• [INSTRUCTIONS TO FOLLOW]: In the entries below, find the line containing "The width and" and the line containing "Screen dimensions: 2057x1166". Copy those two lines and everything between them exactly, without the pictures.

• [PROVIDED RECORDS]:
-------------------------

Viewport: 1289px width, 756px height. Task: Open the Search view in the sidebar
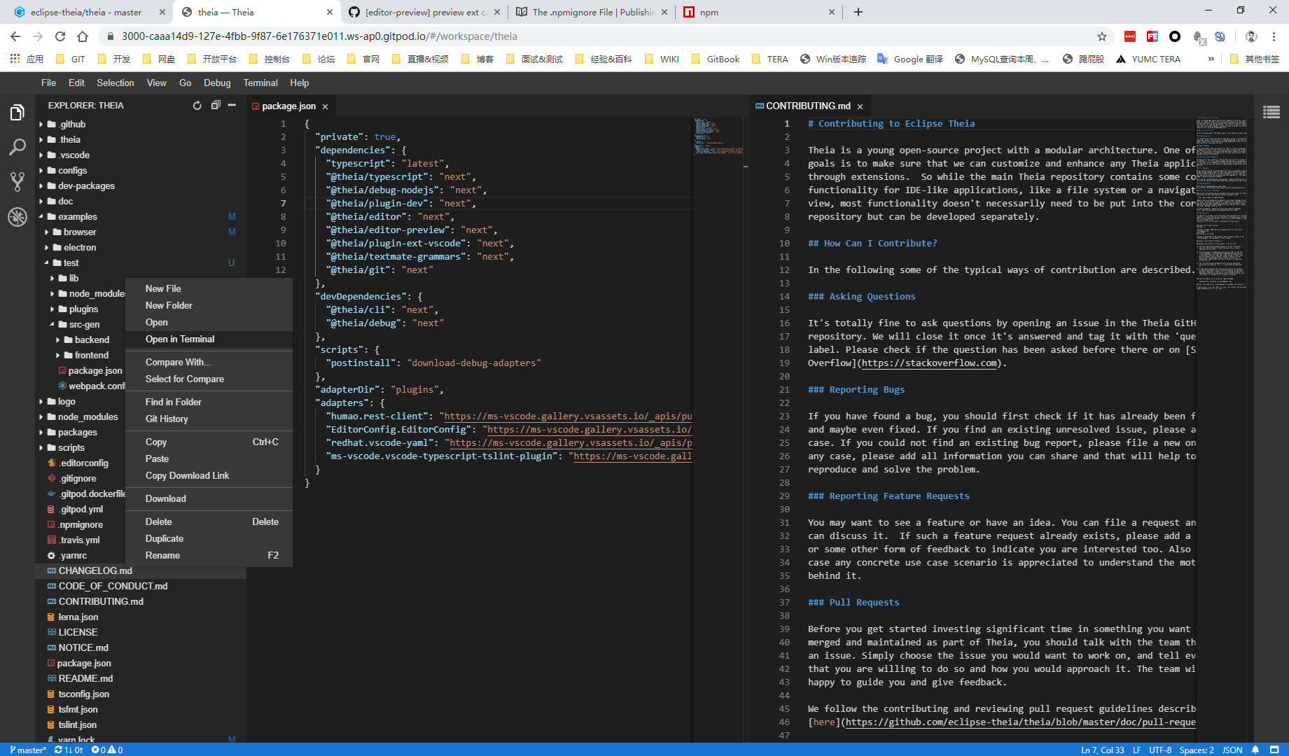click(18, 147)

-------------------------

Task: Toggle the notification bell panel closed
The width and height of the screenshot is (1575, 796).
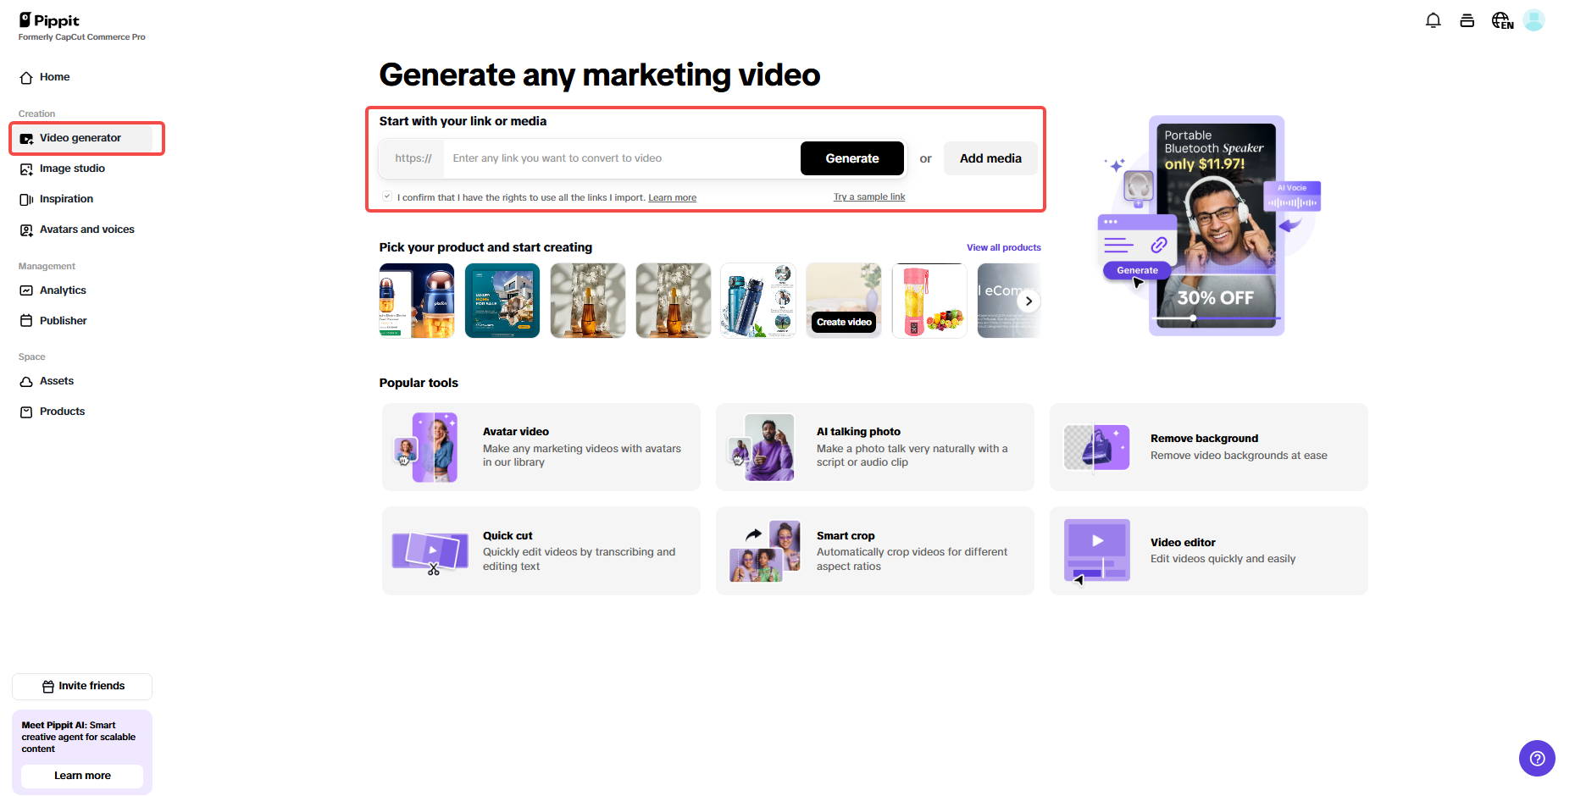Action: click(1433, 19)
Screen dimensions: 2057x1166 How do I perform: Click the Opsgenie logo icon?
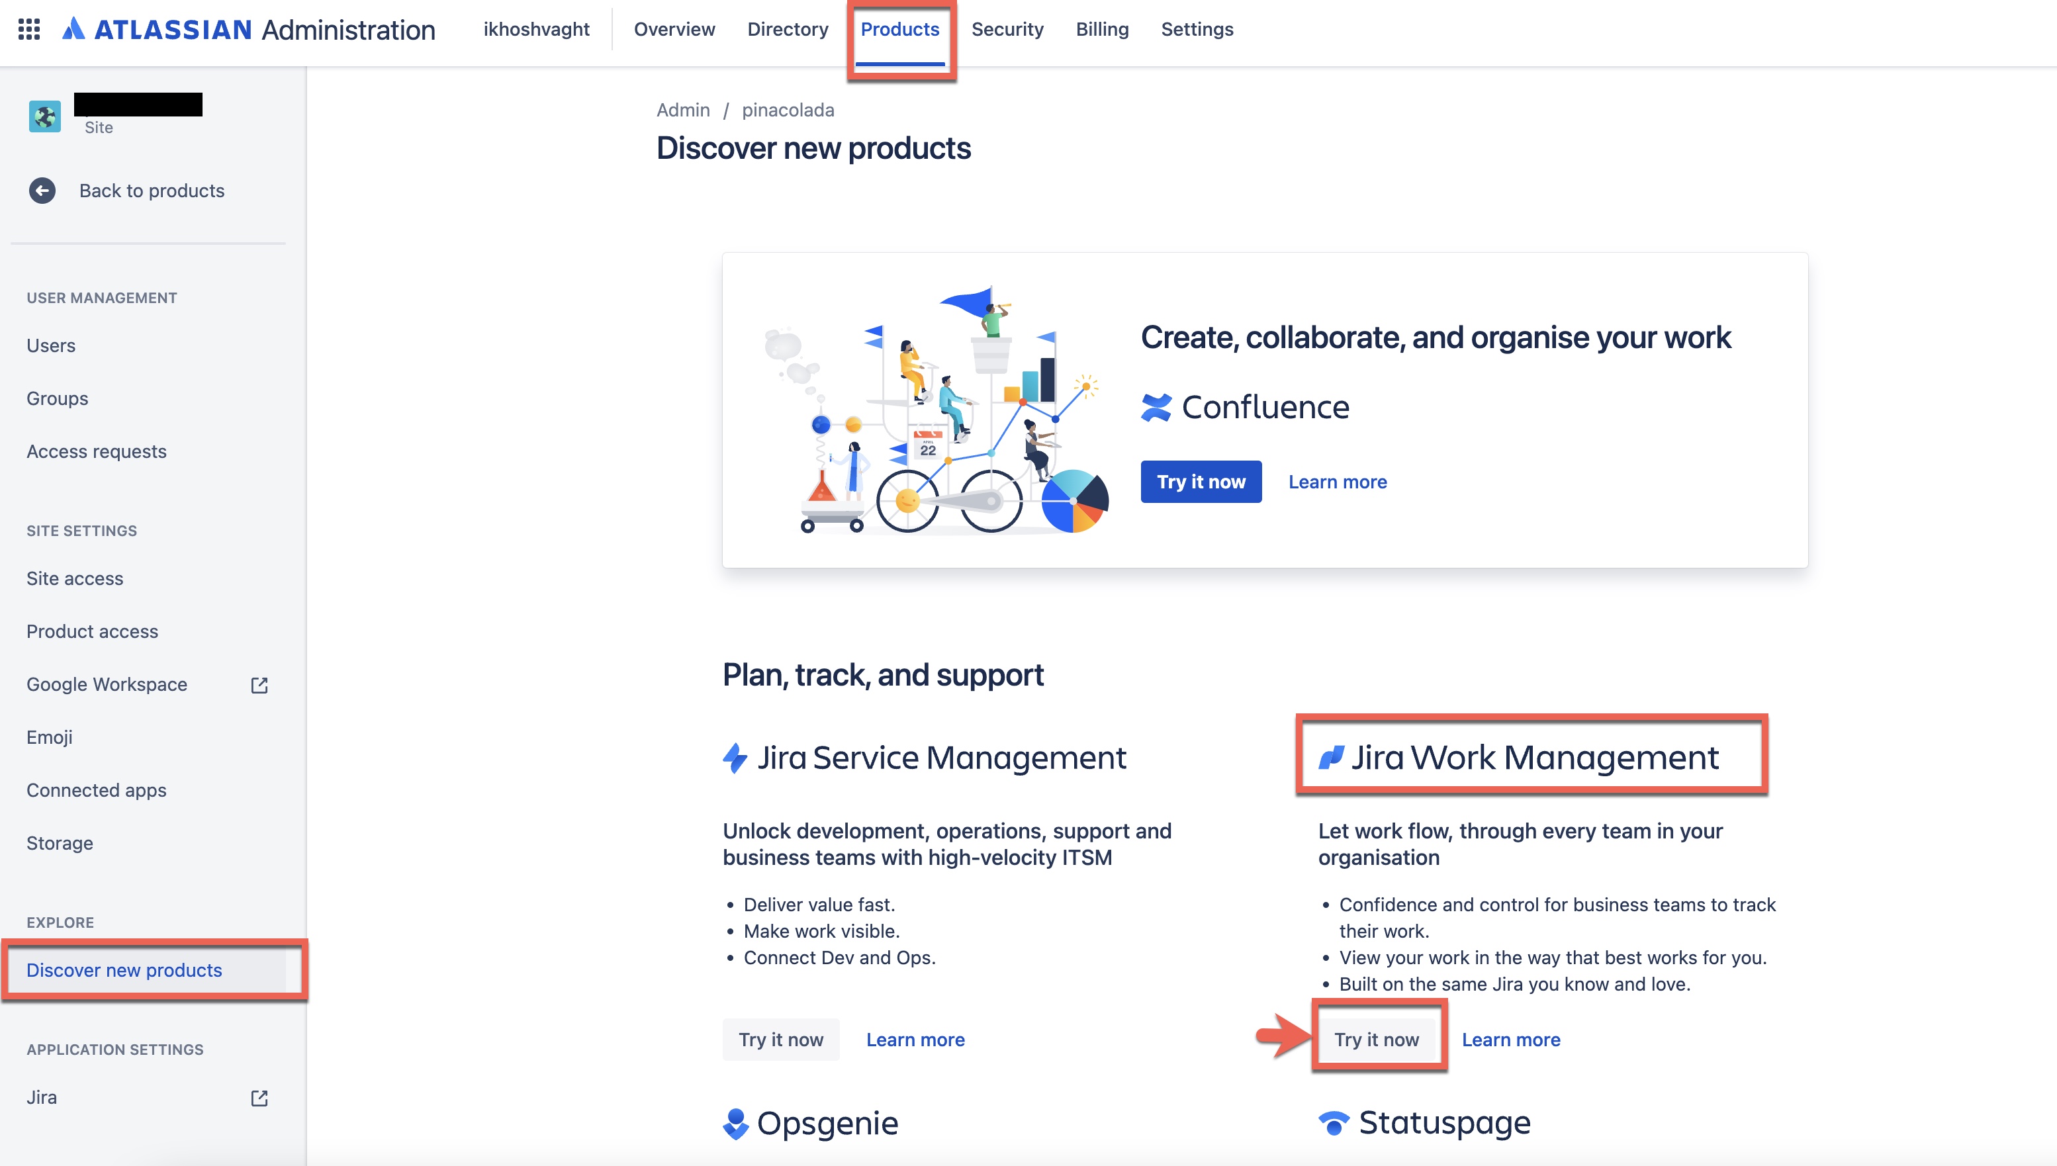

-------------------------

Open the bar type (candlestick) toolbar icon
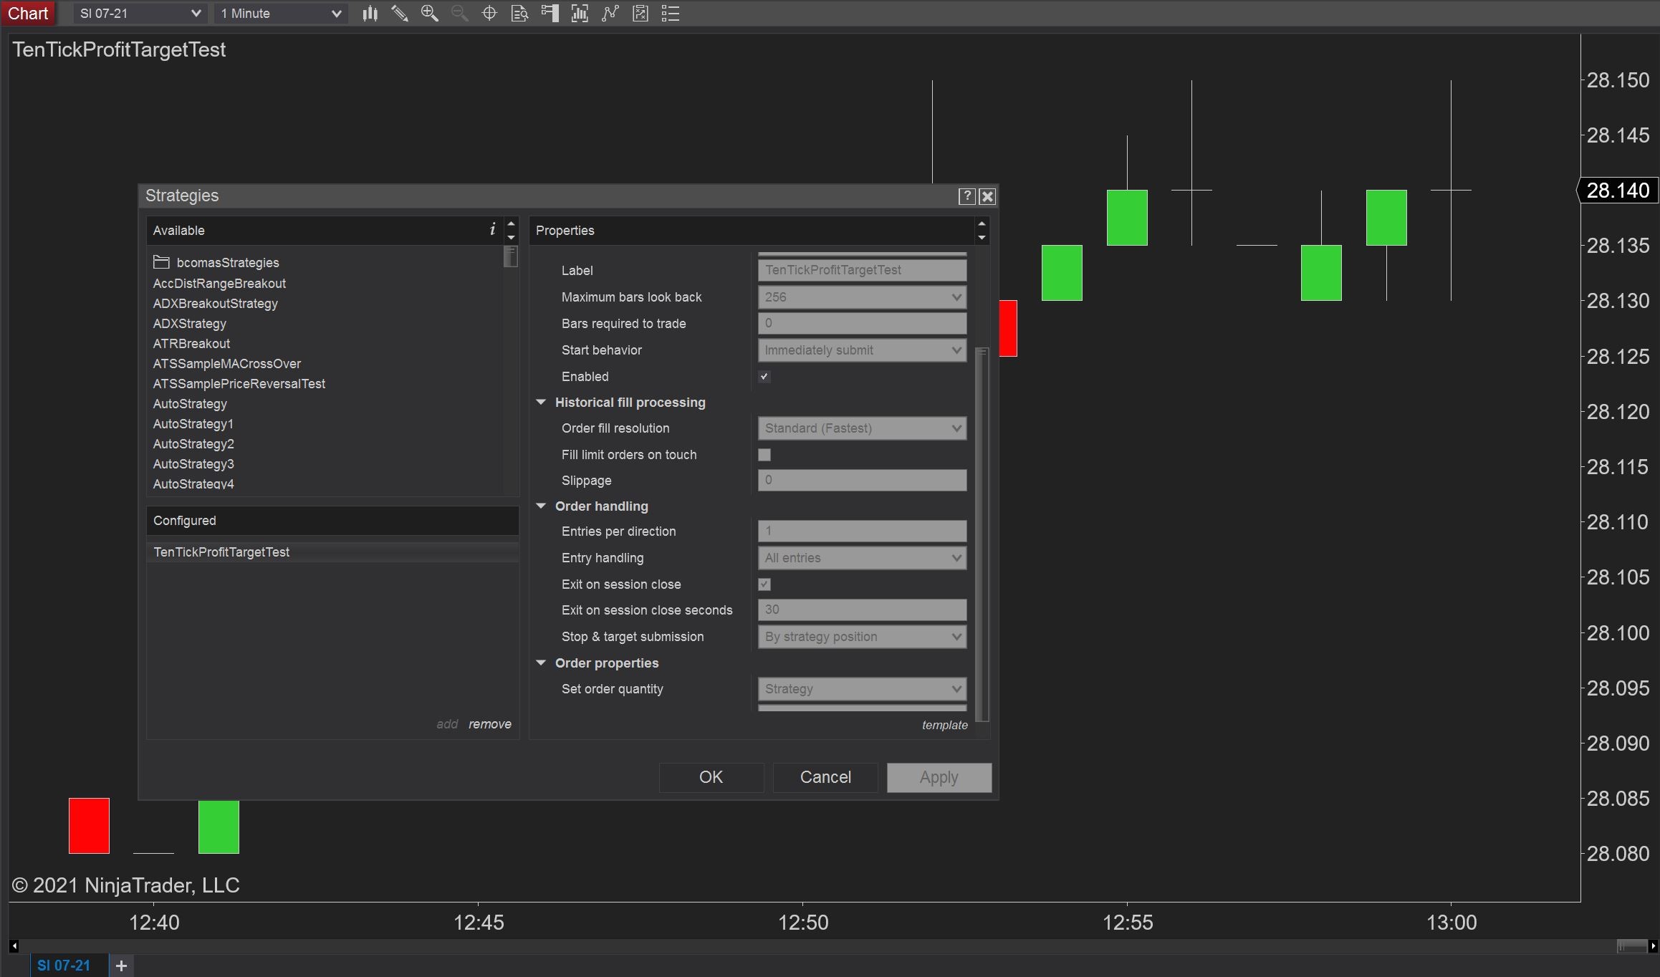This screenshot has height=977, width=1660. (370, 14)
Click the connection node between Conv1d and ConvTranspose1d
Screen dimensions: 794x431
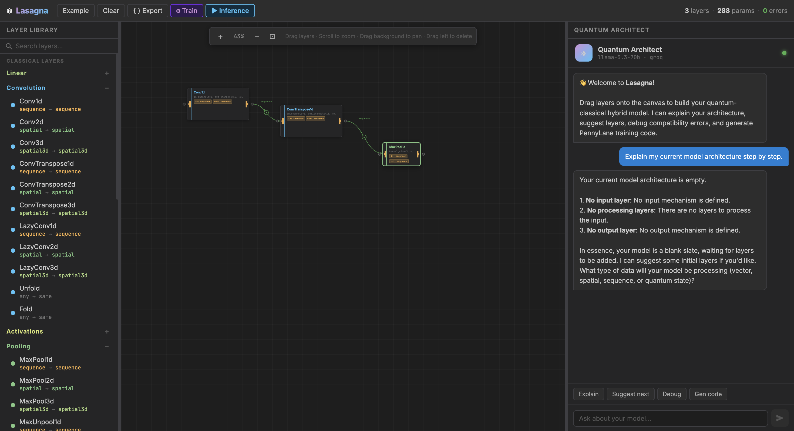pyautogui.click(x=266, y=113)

-------------------------

• [ANSWER BELOW]:
The width and height of the screenshot is (1575, 796).
Action: click(1433, 19)
Screen dimensions: 2057x1166 How do I perform: Click the Opsgenie logo icon?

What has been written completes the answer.